Commissioner of the Indiana Department of Workforce Development
- In office November 24, 2014 – August 30, 2017
- Governor: Mike Pence Eric Holcomb
- Preceded by: Scott Sanders
- Succeeded by: Fred Payne

Member of the Indiana House of Representatives from the 24th district
- In office November 7, 2012 – November 19, 2014
- Preceded by: Richard McClain
- Succeeded by: Donna Schaibley

Personal details
- Born: November 13, 1959 Jasper, Indiana, U.S.
- Died: November 18, 2022 (aged 63) Zionsville, Indiana, U.S.
- Party: Republican
- Spouse: Jennifer
- Relations: Mike Braun (brother)
- Children: 5
- Education: Brown Mackie College; Harvard University (BS);

= Steve Braun (politician) =

American businessman and politician (1959–2022)

Steve Braun campaign sign

Steven James Braun (November 13, 1959 – November 18, 2022) was an American businessman and politician from the state of Indiana. A member of the Republican Party, he served in the Indiana House of Representatives from 2012 to 2014.

==Background==
In 1990, Braun founded Braun Technology Group which was later renamed to Braun Consulting. In 2004, he sold it to Fair Isaac Group.

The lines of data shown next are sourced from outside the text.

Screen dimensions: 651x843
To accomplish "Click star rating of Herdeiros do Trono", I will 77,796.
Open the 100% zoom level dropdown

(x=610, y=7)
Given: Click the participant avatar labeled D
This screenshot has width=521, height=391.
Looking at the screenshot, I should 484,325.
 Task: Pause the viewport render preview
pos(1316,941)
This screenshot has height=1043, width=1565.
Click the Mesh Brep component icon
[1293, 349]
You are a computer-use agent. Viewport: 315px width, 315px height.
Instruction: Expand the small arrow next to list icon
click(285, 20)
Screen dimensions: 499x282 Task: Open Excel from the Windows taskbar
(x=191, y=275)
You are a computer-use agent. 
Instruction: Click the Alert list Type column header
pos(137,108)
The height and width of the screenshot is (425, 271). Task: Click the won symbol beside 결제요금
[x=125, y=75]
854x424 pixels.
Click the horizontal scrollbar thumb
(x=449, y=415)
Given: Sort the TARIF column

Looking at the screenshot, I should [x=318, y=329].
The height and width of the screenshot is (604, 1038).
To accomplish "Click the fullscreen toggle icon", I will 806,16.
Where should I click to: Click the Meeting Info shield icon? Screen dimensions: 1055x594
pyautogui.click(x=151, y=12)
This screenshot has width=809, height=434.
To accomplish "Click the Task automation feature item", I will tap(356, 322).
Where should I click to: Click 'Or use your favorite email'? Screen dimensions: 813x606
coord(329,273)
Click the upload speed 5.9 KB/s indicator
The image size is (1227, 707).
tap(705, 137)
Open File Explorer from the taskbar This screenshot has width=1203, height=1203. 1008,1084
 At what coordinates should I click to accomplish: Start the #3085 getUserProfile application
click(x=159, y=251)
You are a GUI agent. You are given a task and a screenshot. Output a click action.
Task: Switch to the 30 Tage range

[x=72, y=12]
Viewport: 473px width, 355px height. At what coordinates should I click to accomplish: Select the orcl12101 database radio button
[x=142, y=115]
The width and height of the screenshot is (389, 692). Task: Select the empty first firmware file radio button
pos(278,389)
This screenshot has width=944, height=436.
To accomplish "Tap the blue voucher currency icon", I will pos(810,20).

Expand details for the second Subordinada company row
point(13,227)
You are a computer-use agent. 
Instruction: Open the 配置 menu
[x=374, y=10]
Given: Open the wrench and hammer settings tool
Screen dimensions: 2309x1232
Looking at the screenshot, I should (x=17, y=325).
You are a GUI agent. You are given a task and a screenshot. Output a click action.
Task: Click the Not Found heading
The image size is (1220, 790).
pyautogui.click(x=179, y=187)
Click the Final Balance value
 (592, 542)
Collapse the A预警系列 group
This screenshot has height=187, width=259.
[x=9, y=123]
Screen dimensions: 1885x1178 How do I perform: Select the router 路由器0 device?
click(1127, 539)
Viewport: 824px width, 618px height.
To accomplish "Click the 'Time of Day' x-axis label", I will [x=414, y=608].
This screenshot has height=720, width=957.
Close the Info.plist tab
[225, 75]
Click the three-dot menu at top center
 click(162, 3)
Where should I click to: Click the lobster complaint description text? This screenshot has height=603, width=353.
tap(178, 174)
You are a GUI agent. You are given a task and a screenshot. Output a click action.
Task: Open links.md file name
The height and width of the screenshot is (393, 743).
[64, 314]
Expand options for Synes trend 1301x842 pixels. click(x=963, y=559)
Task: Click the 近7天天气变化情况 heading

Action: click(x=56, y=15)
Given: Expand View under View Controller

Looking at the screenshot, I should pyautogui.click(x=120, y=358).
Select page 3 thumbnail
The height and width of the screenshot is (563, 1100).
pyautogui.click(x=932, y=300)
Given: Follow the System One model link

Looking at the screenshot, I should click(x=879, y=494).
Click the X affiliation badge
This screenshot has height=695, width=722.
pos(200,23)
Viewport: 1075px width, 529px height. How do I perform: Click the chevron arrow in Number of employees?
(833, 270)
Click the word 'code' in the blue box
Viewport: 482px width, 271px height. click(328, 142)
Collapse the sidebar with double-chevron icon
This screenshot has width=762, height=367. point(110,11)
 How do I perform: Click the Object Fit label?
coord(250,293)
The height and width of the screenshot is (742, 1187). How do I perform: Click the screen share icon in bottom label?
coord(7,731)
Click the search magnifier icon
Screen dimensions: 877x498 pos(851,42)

Braun was the former commissioner of the Indiana Department of Workforce Development. Then-Governor Mike Pence appointed Braun in 2014. In 2017, Braun resigned as commissioner. He ran unsuccessfully for Indiana's 4th congressional district in 2018. The seat was held by Todd Rokita who ran unsuccessfully for U.S. Senate, against Braun's older brother, Mike, in the Republican primary.

It was reported in August 2019 that Braun had officially entered the race for the seat being vacated by Susan Brooks in Indiana's 5th congressional district. He ultimately withdrew after suspending his campaign due to health issues. Republican nominee Victoria Spartz won the seat and took office on January 3, 2021.

Braun died of cancer on November 18, 2022, at the age of 63.

== Personal life ==
Braun and his wife had five children.